**Exercise:**
Update the entries from the first line through the line containing "center [96, 232].", replacing "Locate an element" with "Find an element" and keeping everything else the same.

Stored items from a collection
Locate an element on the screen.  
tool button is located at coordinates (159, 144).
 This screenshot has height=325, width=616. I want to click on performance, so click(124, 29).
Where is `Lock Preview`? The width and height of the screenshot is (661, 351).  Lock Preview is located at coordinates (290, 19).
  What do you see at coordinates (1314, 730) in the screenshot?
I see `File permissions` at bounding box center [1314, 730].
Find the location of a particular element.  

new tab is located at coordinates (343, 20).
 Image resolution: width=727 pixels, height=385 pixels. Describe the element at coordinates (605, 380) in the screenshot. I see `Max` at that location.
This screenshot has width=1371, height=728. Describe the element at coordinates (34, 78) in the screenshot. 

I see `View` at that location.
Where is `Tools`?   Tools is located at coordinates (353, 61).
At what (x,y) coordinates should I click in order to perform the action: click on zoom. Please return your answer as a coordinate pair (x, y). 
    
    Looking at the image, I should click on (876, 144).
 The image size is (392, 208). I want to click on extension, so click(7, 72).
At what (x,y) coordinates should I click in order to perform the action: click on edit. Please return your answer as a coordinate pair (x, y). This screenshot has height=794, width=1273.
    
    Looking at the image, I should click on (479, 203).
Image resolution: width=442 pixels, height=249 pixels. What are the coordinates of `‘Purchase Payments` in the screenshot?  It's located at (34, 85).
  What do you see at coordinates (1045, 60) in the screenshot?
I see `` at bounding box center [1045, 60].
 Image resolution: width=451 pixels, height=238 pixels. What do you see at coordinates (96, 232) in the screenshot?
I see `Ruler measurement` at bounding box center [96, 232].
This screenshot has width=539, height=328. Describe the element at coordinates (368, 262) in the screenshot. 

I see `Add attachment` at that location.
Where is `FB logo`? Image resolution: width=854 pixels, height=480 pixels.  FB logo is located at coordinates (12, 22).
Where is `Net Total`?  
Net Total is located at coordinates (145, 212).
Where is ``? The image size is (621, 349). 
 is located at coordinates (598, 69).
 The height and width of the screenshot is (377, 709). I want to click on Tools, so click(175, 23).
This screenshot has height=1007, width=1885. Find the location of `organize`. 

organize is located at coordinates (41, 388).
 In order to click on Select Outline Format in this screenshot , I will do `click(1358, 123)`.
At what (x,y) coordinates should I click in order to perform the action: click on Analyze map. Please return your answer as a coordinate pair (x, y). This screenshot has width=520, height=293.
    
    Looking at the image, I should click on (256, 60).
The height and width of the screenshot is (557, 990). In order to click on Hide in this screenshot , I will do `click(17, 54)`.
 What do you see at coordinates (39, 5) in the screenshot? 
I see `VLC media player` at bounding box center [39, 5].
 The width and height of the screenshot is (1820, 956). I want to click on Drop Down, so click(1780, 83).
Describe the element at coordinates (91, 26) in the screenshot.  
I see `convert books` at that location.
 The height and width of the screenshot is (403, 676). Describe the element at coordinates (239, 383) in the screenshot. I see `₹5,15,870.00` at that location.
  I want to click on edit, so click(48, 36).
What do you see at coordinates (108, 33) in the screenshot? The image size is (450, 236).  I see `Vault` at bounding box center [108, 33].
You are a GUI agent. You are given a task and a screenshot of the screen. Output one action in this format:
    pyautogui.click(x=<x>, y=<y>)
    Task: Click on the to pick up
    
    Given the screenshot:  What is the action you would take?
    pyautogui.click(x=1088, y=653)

**Solution:**
Find an element on the screen.  
tool button is located at coordinates (159, 144).
 This screenshot has height=325, width=616. I want to click on performance, so click(124, 29).
Where is `Lock Preview`? The width and height of the screenshot is (661, 351).  Lock Preview is located at coordinates (290, 19).
  What do you see at coordinates (1314, 730) in the screenshot?
I see `File permissions` at bounding box center [1314, 730].
Find the location of a particular element.  

new tab is located at coordinates (343, 20).
 Image resolution: width=727 pixels, height=385 pixels. Describe the element at coordinates (605, 380) in the screenshot. I see `Max` at that location.
This screenshot has width=1371, height=728. Describe the element at coordinates (34, 78) in the screenshot. 

I see `View` at that location.
Where is `Tools`?   Tools is located at coordinates (353, 61).
At what (x,y) coordinates should I click in order to perform the action: click on zoom. Please return your answer as a coordinate pair (x, y). 
    
    Looking at the image, I should click on (876, 144).
 The image size is (392, 208). I want to click on extension, so click(7, 72).
At what (x,y) coordinates should I click in order to perform the action: click on edit. Please return your answer as a coordinate pair (x, y). This screenshot has height=794, width=1273.
    
    Looking at the image, I should click on (479, 203).
Image resolution: width=442 pixels, height=249 pixels. What are the coordinates of `‘Purchase Payments` in the screenshot?  It's located at (34, 85).
  What do you see at coordinates (1045, 60) in the screenshot?
I see `` at bounding box center [1045, 60].
 Image resolution: width=451 pixels, height=238 pixels. What do you see at coordinates (96, 232) in the screenshot?
I see `Ruler measurement` at bounding box center [96, 232].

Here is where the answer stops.